What this task involves — Please repeat the lines below, exactly and only, from the one that holds "You are a computer-use" through the one that holds "Filter by 昆山南".

Pixel coordinate grounding data —
[Start of section]
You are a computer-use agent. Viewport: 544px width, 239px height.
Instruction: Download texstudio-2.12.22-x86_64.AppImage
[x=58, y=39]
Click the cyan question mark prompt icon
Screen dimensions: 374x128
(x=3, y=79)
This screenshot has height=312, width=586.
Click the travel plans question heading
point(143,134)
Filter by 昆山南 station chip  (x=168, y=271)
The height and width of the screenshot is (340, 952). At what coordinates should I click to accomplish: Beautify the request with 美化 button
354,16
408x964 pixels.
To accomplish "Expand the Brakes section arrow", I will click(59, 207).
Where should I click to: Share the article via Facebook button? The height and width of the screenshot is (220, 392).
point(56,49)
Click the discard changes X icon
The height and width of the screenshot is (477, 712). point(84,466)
[End of section]
[Start of section]
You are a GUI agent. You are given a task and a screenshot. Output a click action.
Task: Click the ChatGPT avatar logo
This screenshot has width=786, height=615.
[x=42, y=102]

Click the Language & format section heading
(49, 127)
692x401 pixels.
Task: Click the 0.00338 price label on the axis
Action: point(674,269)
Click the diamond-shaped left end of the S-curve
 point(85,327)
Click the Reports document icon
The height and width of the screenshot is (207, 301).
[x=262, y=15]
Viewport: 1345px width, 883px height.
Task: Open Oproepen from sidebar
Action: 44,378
[End of section]
Answer space —
You are a computer-use agent. Viewport: 544px width, 239px height.
Instruction: Download texstudio-2.12.22-x86_64.AppImage
[x=58, y=39]
Click the cyan question mark prompt icon
Screen dimensions: 374x128
(x=3, y=79)
This screenshot has height=312, width=586.
Click the travel plans question heading
point(143,134)
Filter by 昆山南 station chip  (x=168, y=271)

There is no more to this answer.